What you should do — Please output the listing exactly as it stands, but omit any images.

[Opening Data extract section]

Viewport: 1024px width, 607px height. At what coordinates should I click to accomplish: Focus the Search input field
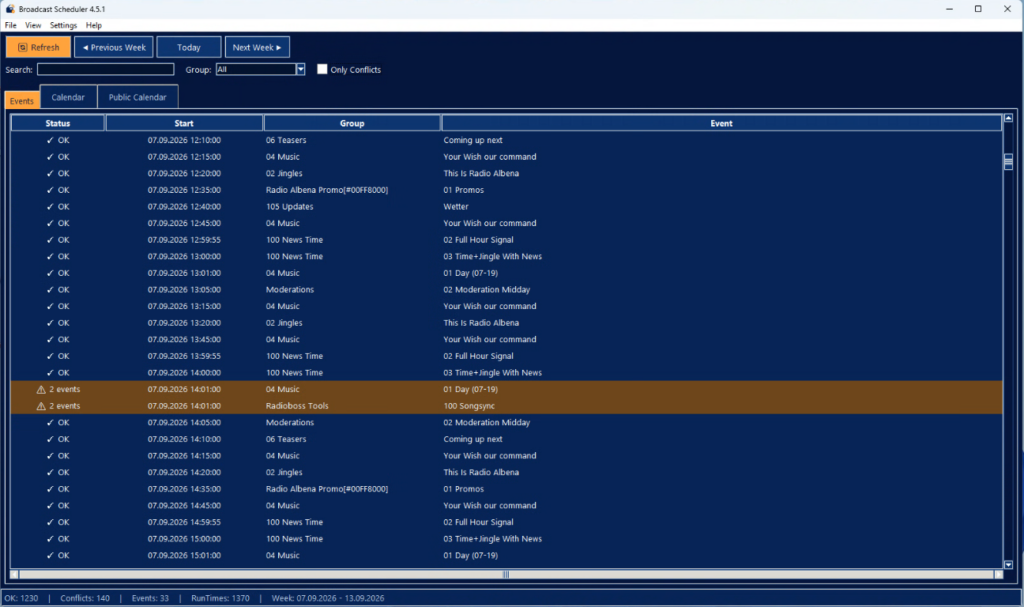pyautogui.click(x=106, y=69)
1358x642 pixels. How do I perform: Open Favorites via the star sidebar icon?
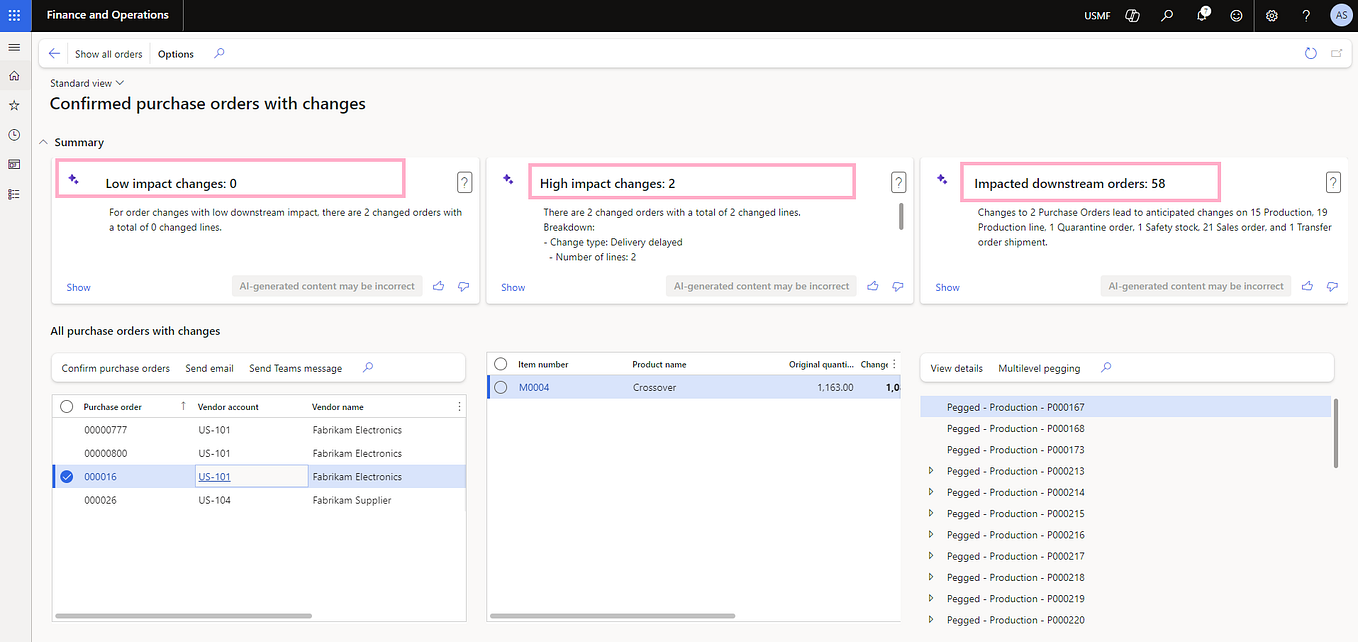[x=14, y=105]
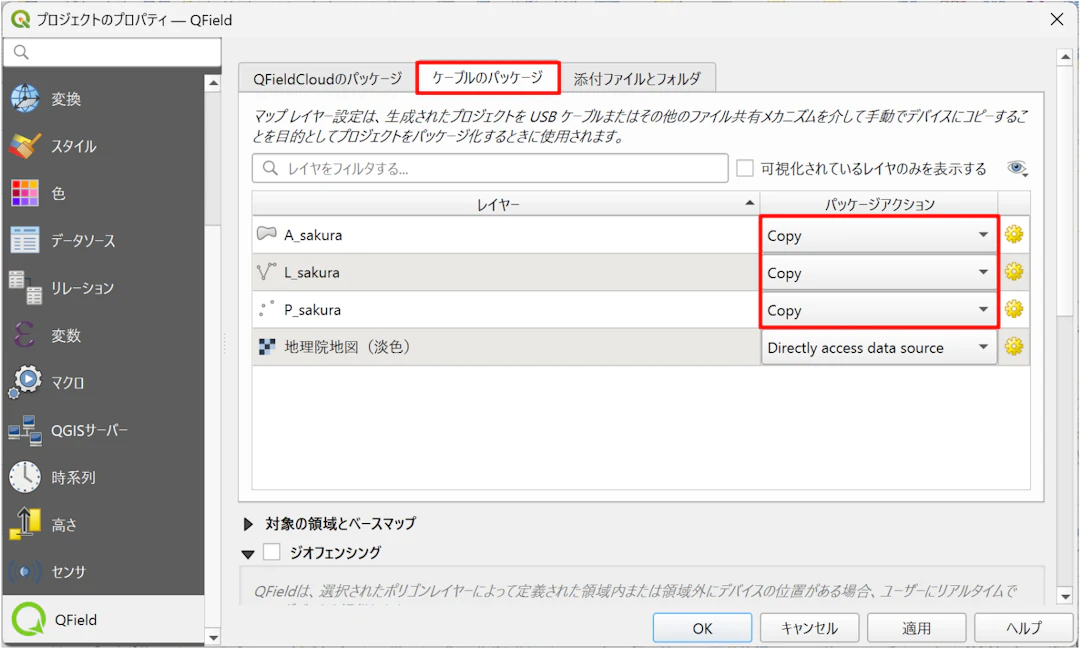Open the QFieldCloudのパッケージ tab
Image resolution: width=1080 pixels, height=649 pixels.
click(x=327, y=76)
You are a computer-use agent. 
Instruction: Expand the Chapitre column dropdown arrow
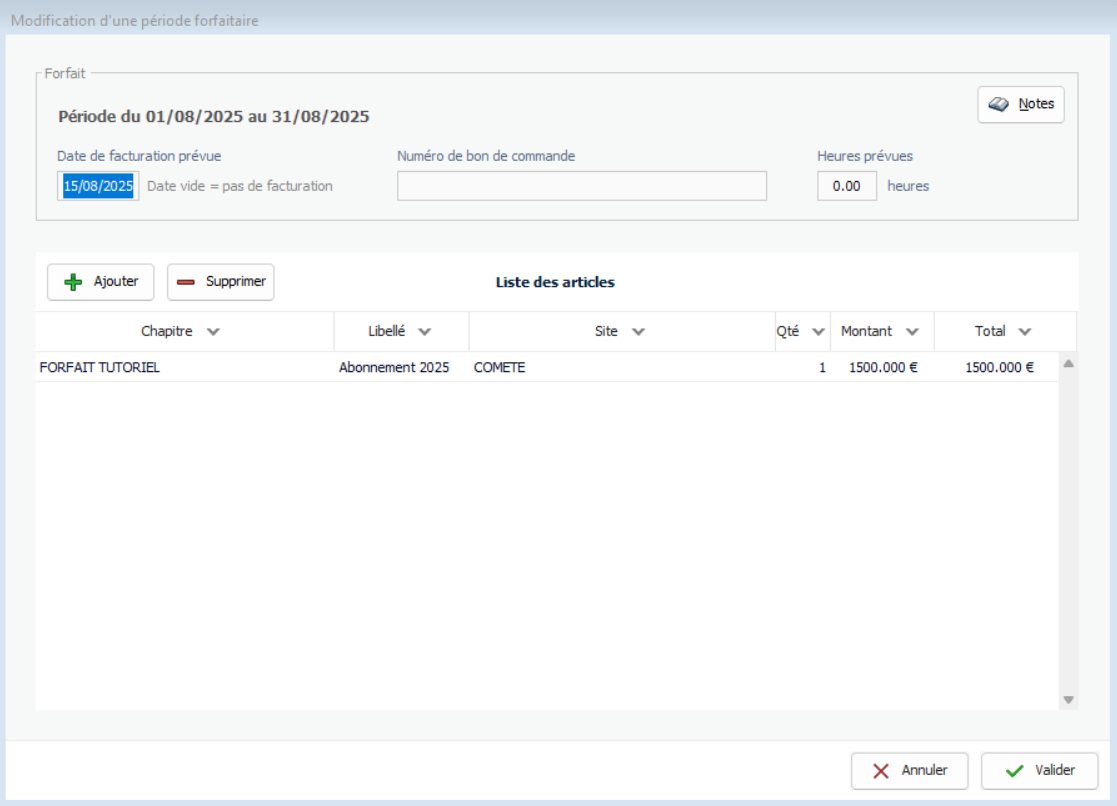coord(213,332)
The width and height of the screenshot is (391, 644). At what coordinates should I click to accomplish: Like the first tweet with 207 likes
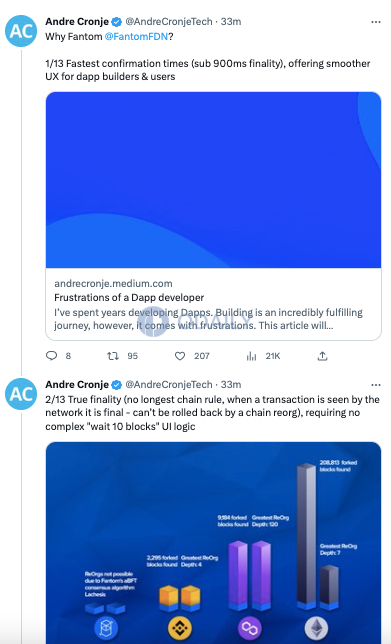(180, 356)
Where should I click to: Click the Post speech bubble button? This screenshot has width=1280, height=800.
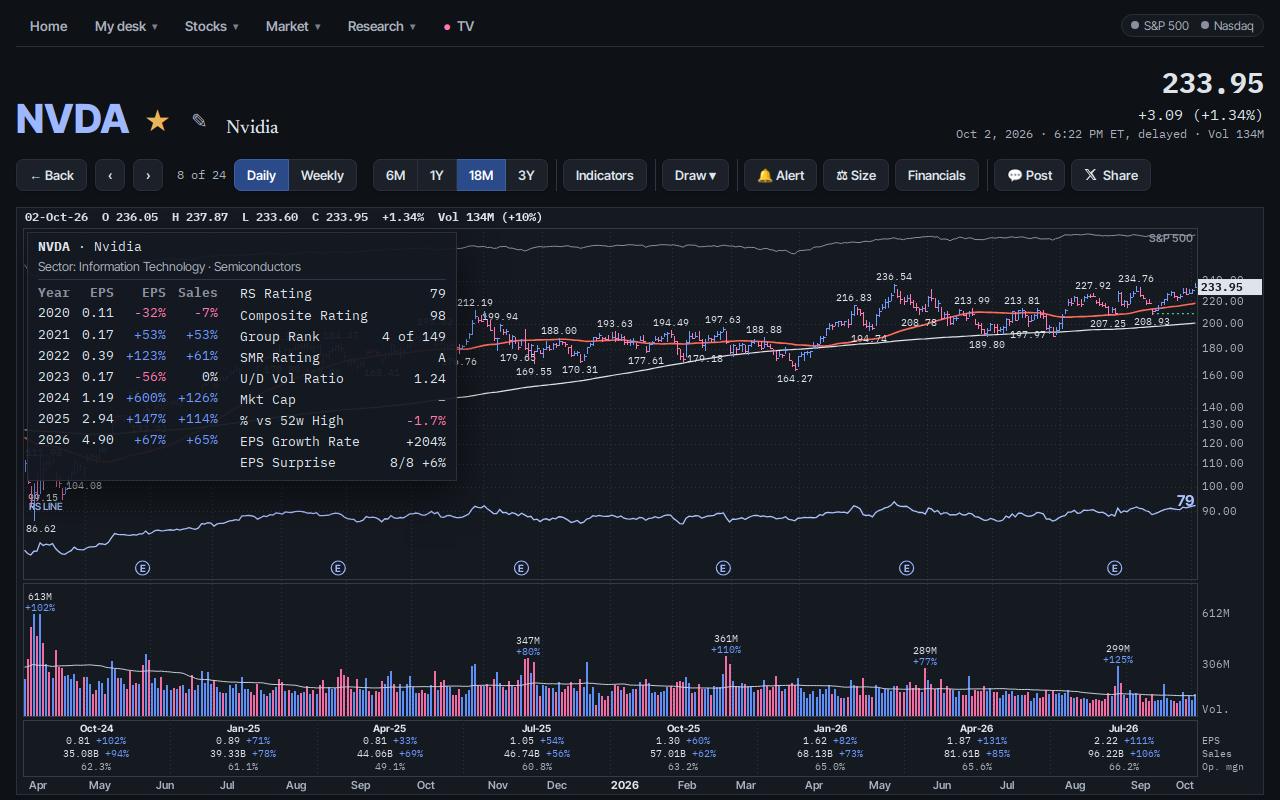pos(1029,175)
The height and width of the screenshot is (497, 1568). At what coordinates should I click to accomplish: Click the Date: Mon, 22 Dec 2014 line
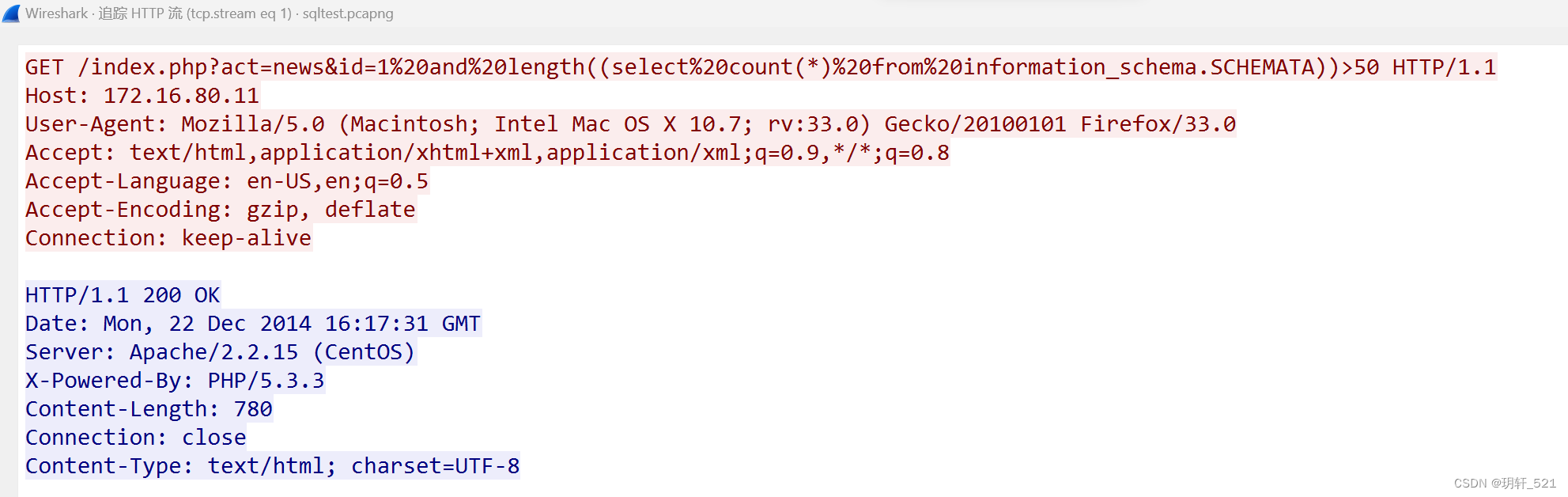(x=253, y=324)
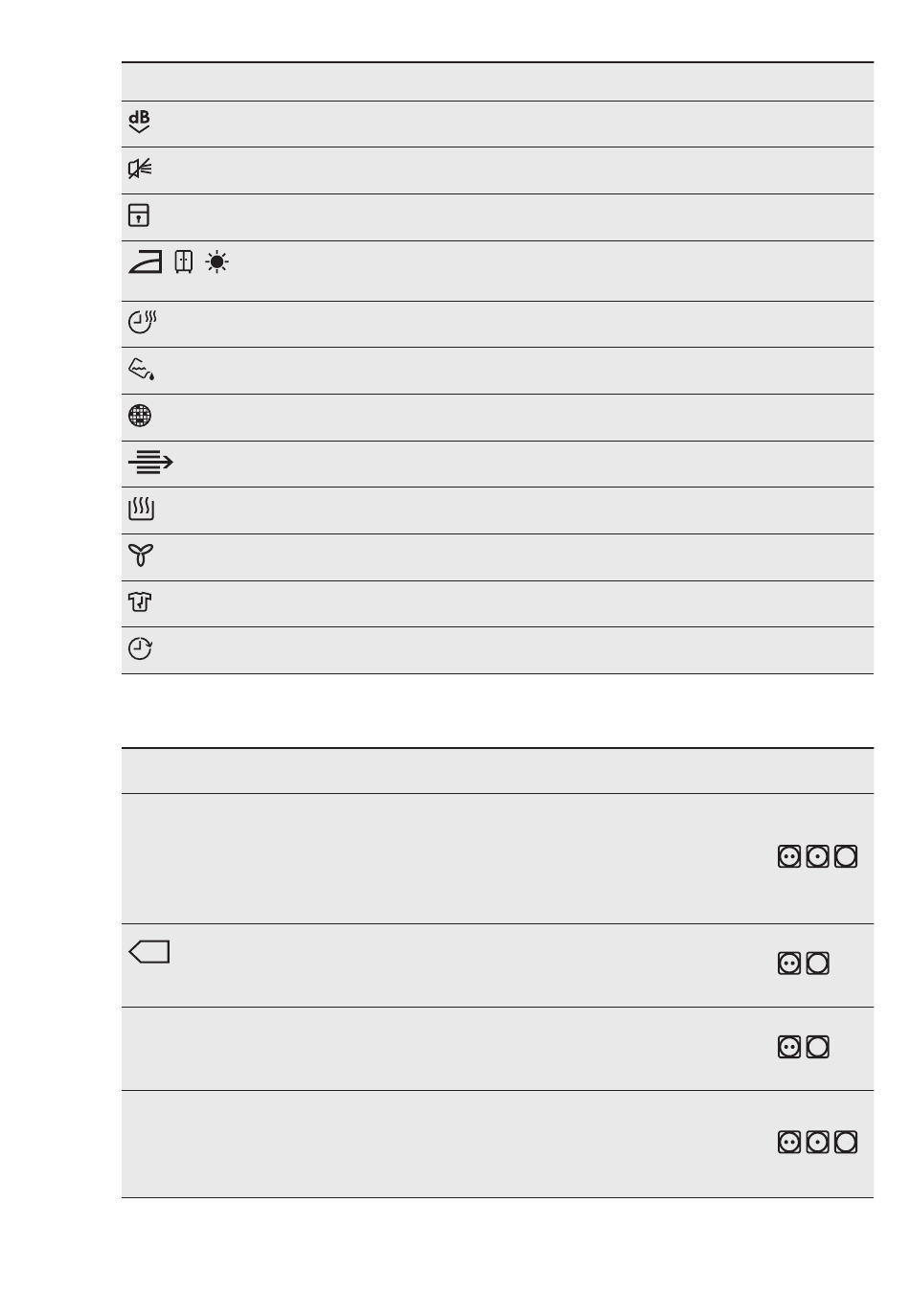The image size is (910, 1316).
Task: Select the three-blade propeller icon
Action: click(x=141, y=556)
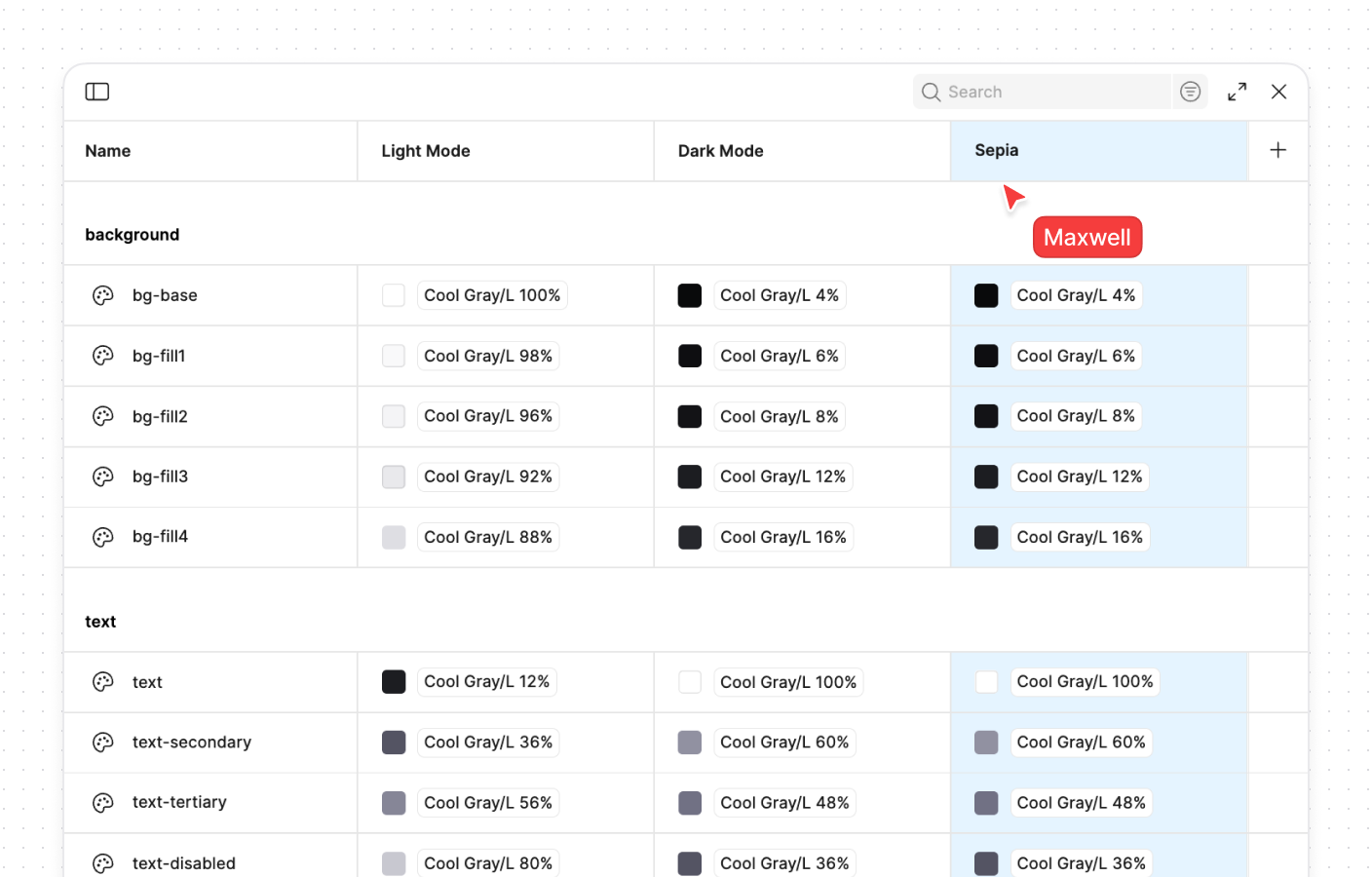
Task: Click the palette icon beside text-secondary
Action: (103, 743)
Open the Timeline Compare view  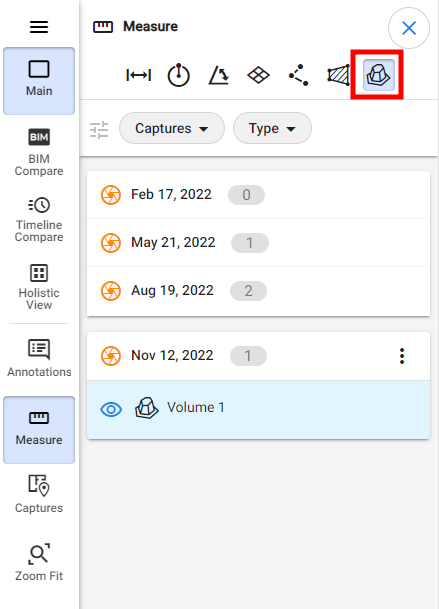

[Closing Data extract section]

Task response —
Viewport: 1024px width, 607px height. At what coordinates should I click to accomplish: Focus the Search input field
pyautogui.click(x=106, y=69)
1358x642 pixels. How do I perform: Open Favorites via the star sidebar icon?
[x=14, y=105]
Open the QFieldCloudのパッケージ tab
Image resolution: width=1080 pixels, height=649 pixels.
click(x=327, y=76)
You are a computer-use agent. 
Instruction: Expand the Chapitre column dropdown arrow
coord(213,332)
The width and height of the screenshot is (391, 644). At what coordinates should I click to accomplish: Like the first tweet with 207 likes
(180, 356)
Where should I click to: Click the Post speech bubble button? This screenshot has width=1280, height=800.
pos(1029,175)
The height and width of the screenshot is (497, 1568). At what coordinates should I click to accomplish: Click the Date: Mon, 22 Dec 2014 line
(x=253, y=324)
The image size is (910, 1316).
Task: Select the three-blade propeller icon
Action: click(x=141, y=556)
Task: Click the palette icon beside text-secondary
Action: (103, 743)
Open the Timeline Compare view  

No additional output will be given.